Huang et al. ( 29) found weak inhibition of IgE binding to P. orbiculare crude extract with C. albicans crude antigens. Only a few of the P. orbiculare protein components in the highest molecular range exhibited a little inhibition, and no inhibition of the high-molecular-weight Candida mannans was observed with the P. orbiculare extract. They suspected that the P. orbiculare extract used was rich in protein allergens, but possibly did not contain carbohydrate-rich allergens ( 29). Several differences between their crude extract and our P. ovale crude extract could be found in the preparation of antigen; for example, culturing times (our 1 week compared to their 4 days), the culture medium used, and sonication compared to our X-press chamber for disruption of the cells.
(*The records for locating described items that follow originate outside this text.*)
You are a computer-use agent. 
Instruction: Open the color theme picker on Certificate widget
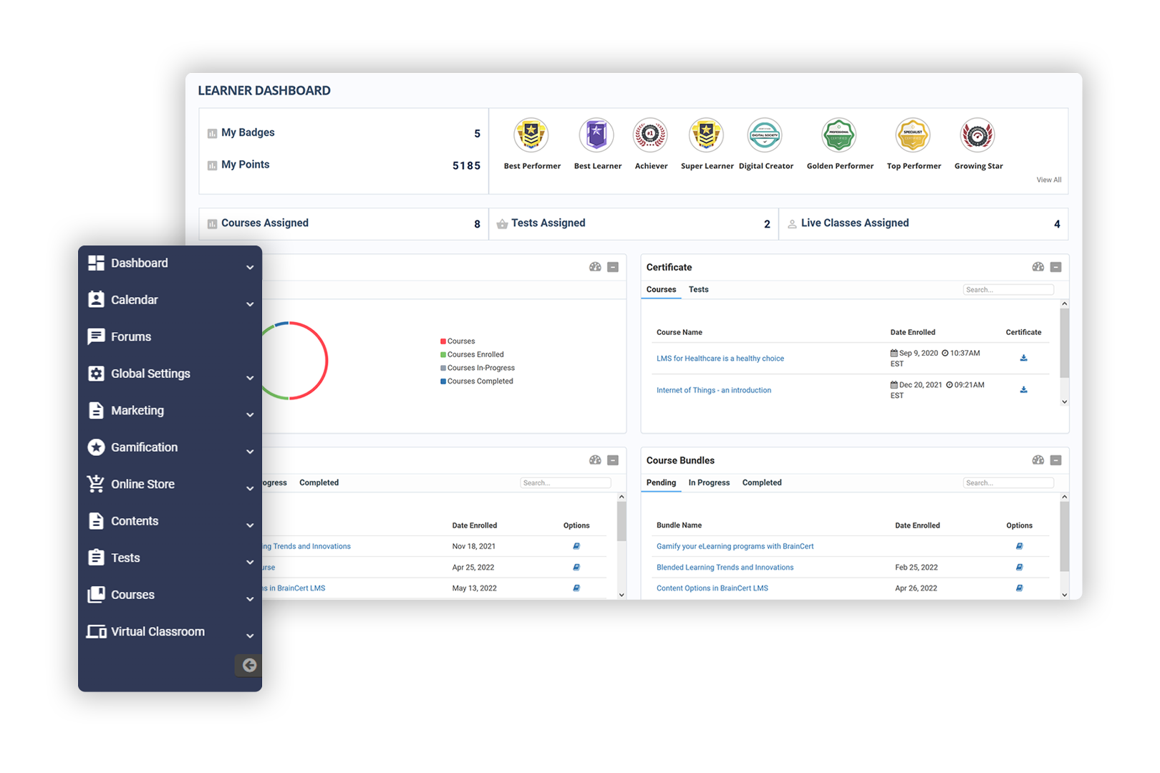(x=1038, y=267)
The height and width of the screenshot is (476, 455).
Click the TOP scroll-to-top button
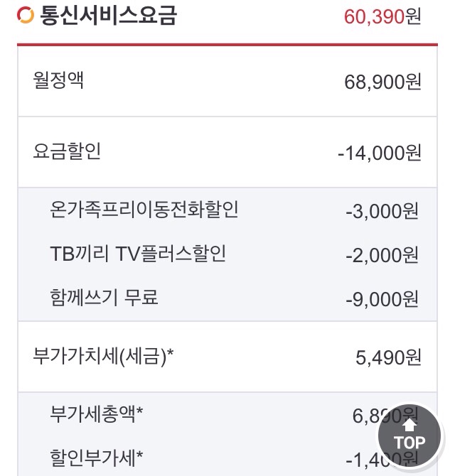coord(409,435)
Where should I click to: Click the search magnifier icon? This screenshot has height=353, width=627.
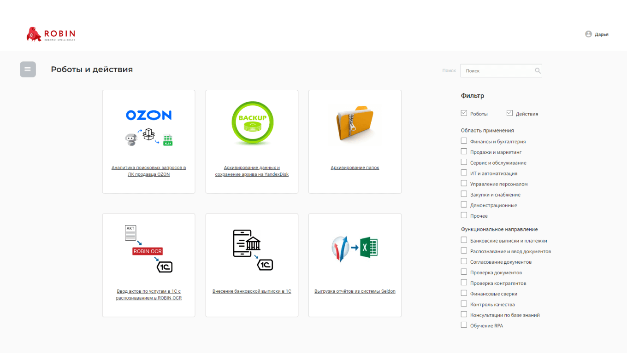point(538,71)
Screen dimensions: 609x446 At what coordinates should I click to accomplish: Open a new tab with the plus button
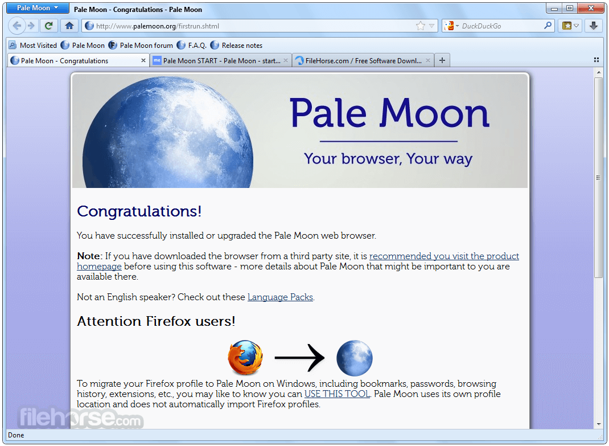pyautogui.click(x=442, y=60)
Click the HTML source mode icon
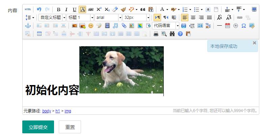 coord(28,9)
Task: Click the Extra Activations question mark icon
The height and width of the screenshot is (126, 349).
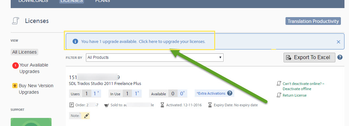Action: click(230, 93)
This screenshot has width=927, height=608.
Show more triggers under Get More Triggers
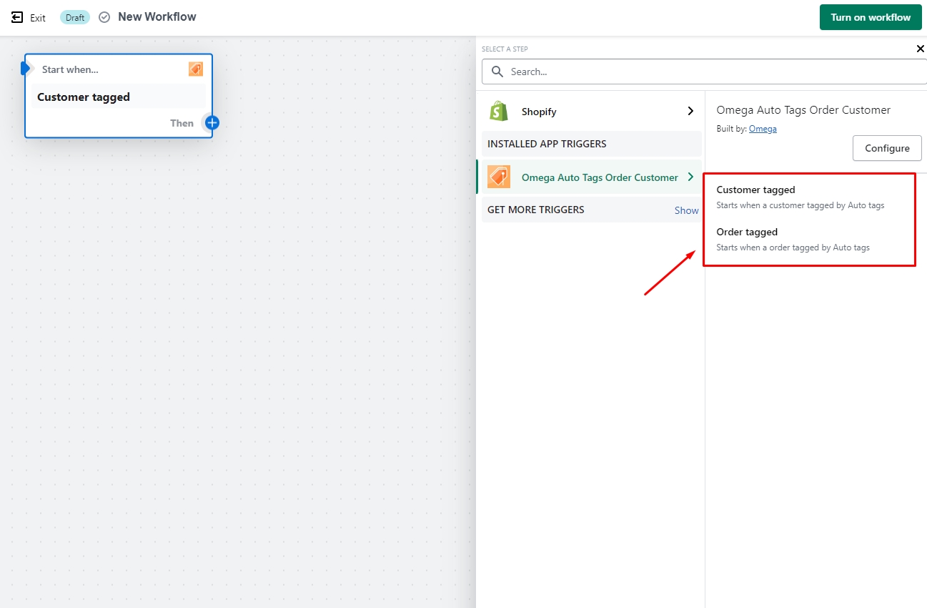(686, 210)
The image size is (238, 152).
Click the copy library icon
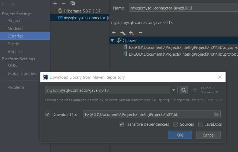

Huang et al. ( 29) pointed out that Doekes & van Ieperen-van Dijk ( 16) and Savolainen & Broberg ( 15) both used commercial P. ovale extracts, which seemed to contain only a few protein components, and that would explain some of the differences in the results ( 29). In contrast, in our P. ovale crude antigen, we earlier found 39 different IgE-staining protein bands with also high-molecular-weight mannan staining in immunoblotting ( 18). Thus, we believe that mannan is an important cross-reacting component of P. ovale, but, as Huang et al. ( 29) pointed out, there is also little inhibition between protein components, as seen also in the present study with the crude antigens.
P. ovale mannan seems to be an important cross-reacting antigen component in IgG binding too. This subject is more complex, since IgG levels against P. ovale mannan and crude antigens were clearly lower than against C. albicans. IgG levels of C. albicans were high, mannans being even higher than crude extracts. This indicates the importance of C. albicans as a trigger for IgG production and also indicates the importance of mannan. Koivikko et al. ( 1) reported a 6% level of cross-reactivity between sheep and rabbit anti-C. albicans IgG antibodies and P. ovale extract. Doekes & van Ieperen-van Dijk ( 16) found ±10% cross-reactivity with commercial rabbit anti-C. albicans IgG preparation. Thus, we were the first to use human sera and purified mannan to study the cross-reactivity of IgG-binding components. Our results were different from the two earlier mentioned ( 1, 16), since we found more cross-reactivity, mannan being important. However, more studies are needed to confirm the cross-reactivity of IgG-binding components.